SOURCE
_ _ _ _ _ _ _

The great blemish of this book is, that it is not easy to see its plan. The arguments are sometimes misplaced, and are not kept sufficiently distinct. Even the chapters do not always follow each other in the right order. We could give a number of instances of faults of this kind, but we will proceed to furnish some account of the subject-matter of the volume, premising that the limits of an article will require us to leave much which we would like to present to our readers entirely unnoticed. We shall occupy but a short space in giving Mr. Row's definition of the mythic hypothesis as to the origin of the portraiture of the Evangelical Jesus.

The advocates of the mythic hypothesis admit the historical existence of Jesus, and moreover they concede, and even maintain, that he was a great man. They also grant that it was an historical fact that he was put to death. When this event took place, the disappointment of his deluded followers was great, but their wonderful enthusiasm prevented them from giving up in despair. They still believed in him as the Messiah. Such a belief, however, could not consist with that of his being conquered by death, and they therefore assumed that he must have risen from the dead. "Some of them saw him with their mental eye, and mistook what existed only in

their imagination for an external reality, and communicated their enthusiasm to the rest."* The resurrection, which was the first of the Gospel myths, having been invented, their imagination had full scope. They began, from this time, to imagine that they had seen him perform the wonders which the Messiah ought to have performed. And while some mythologists created miracles, others put parables into his mouth, and others invented discourses. One devoted follower added this trait to his character and another that, until they imagined that he was both divine and human-a divine man.

It was further necessary, inasmuch as the real historical Jesus died, that the mythologists should conceive of their Jesus as having suffered in a manner becoming a divine man. They did this, and they produced the portraiture of a sufferer such as never before nor since has been conceived of. They imparted a divine aspect to the crucified Jesus. Thus they went on creating detached portions of a character, the full conception of which existed nowhere. At last it entered the heads of some who mistook these fictions for facts, to attempt to weave them into a whole, and four persons succeeded in creating out of them four distinct portraits of one divine man. For the divine and human consciousness united in the person of Jesus, which we discover in the Gospels, was not a conception of the Evangelists, neither were the attributes in which they array him. Nor did they invent the miracles, parables, and discourses which they relate. These miracles, parables, etc., with the separate portions of Christ's character had previously been created by the imagination of an immense number of Christ's deluded followers. The religion in which he lived, and which he taught, was the conception of this multitude of enthusiastic men. What the four Evangelists did was to set forth out of these fictions a life of Jesus in an historical form. We are not to charge either the mythologists or the Evangelists with fraud. They supposed they were relating facts, and that the portraiture of Jesus which they dramatized

* Mr. Row, in his statement of the mythic theory, recognizes the concession as made by its advocates, that even the immediate disciples of Jesus testified to his supposed resurrection.

was an historical reality. This is the general outline of the mythic theory.

_ _ _ _ _ _ _

DATA EXTRACT
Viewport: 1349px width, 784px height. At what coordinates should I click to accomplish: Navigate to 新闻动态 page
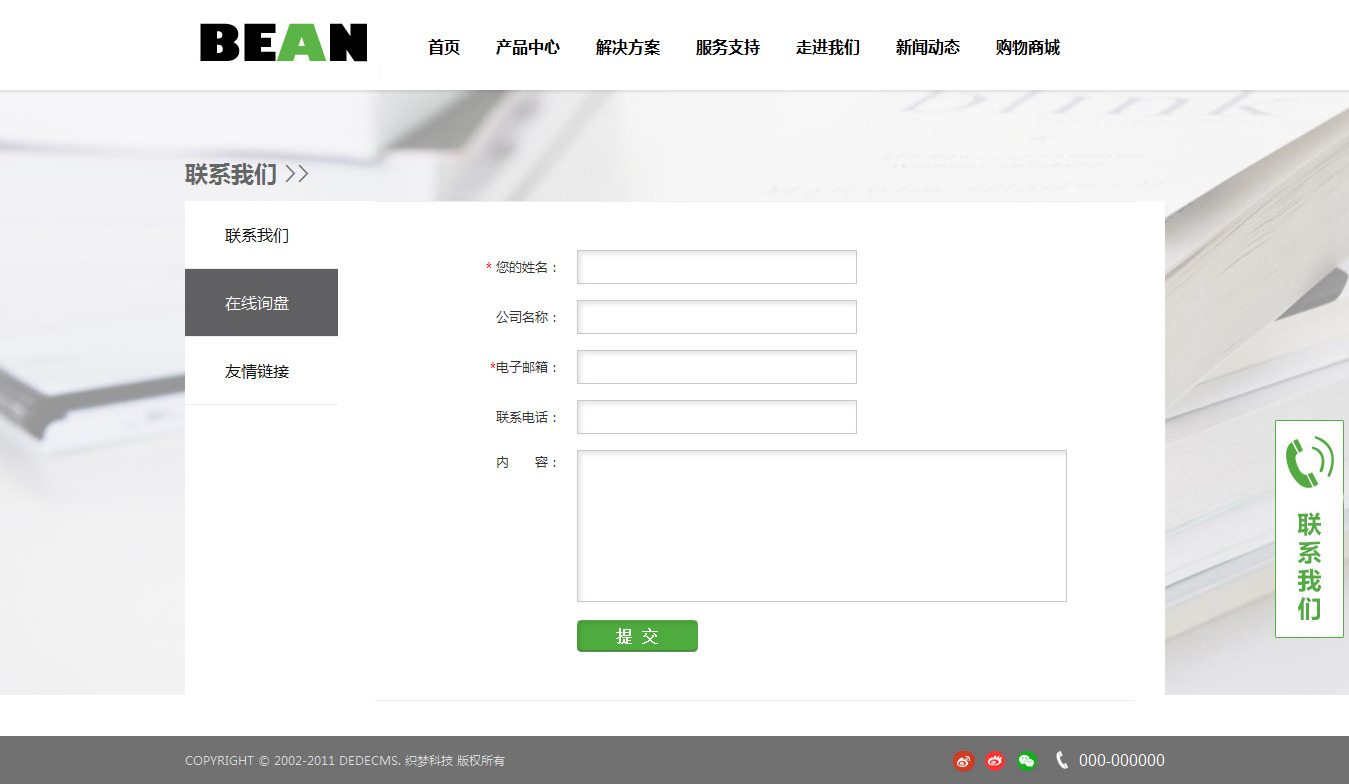pos(928,48)
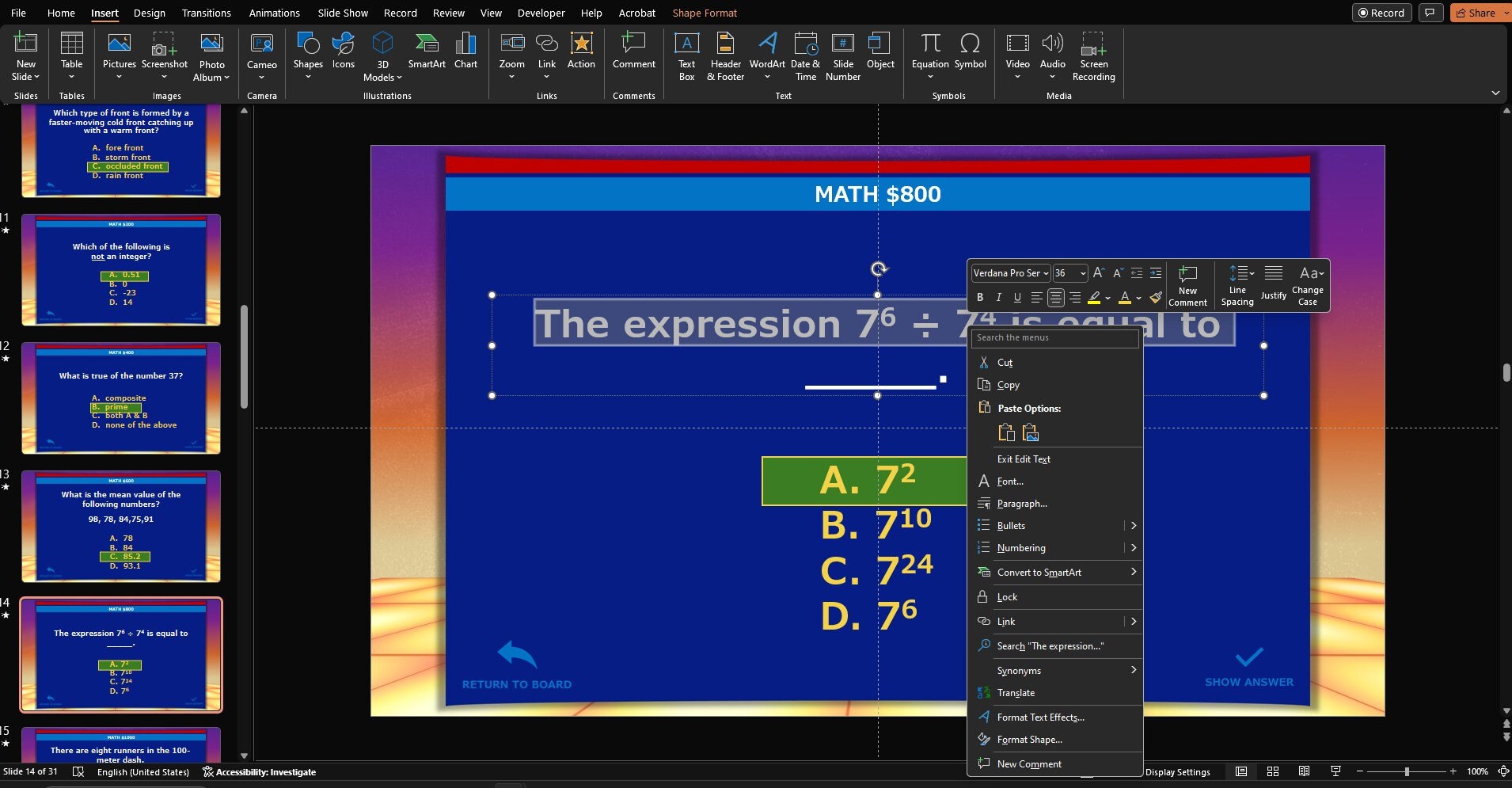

_ _ _ _ _ _ _

WHAT THIS EXERCISE ASKS
1 > Say whether each statement below agrees with the passage on the mythic hypothesis, answering yes or no and quoting the words of the passage that decide it. (a) The advocates of the mythic hypothesis deny that Jesus existed as a historical person. (b) The resurrection was the first of the Gospel myths. (c) The mythologists and the Evangelists are to be charged with fraud.
2 > Reproduce the part of the passage on the mythic hypothesis starting with "The great blemish" and going on through "the Evangelical Jesus.".

RESULTS FOR THE EXERCISE
1 >
(a) No: "The advocates of the mythic hypothesis admit the historical existence of Jesus"
(b) Yes: "The resurrection, which was the first of the Gospel myths"
(c) No: "We are not to charge either the mythologists or the Evangelists with fraud."

2 >
The great blemish of this book is, that it is not easy to see its plan. The arguments are sometimes misplaced, and are not kept sufficiently distinct. Even the chapters do not always follow each other in the right order. We could give a number of instances of faults of this kind, but we will proceed to furnish some account of the subject-matter of the volume, premising that the limits of an article will require us to leave much which we would like to present to our readers entirely unnoticed. We shall occupy but a short space in giving Mr. Row's definition of the mythic hypothesis as to the origin of the portraiture of the Evangelical Jesus.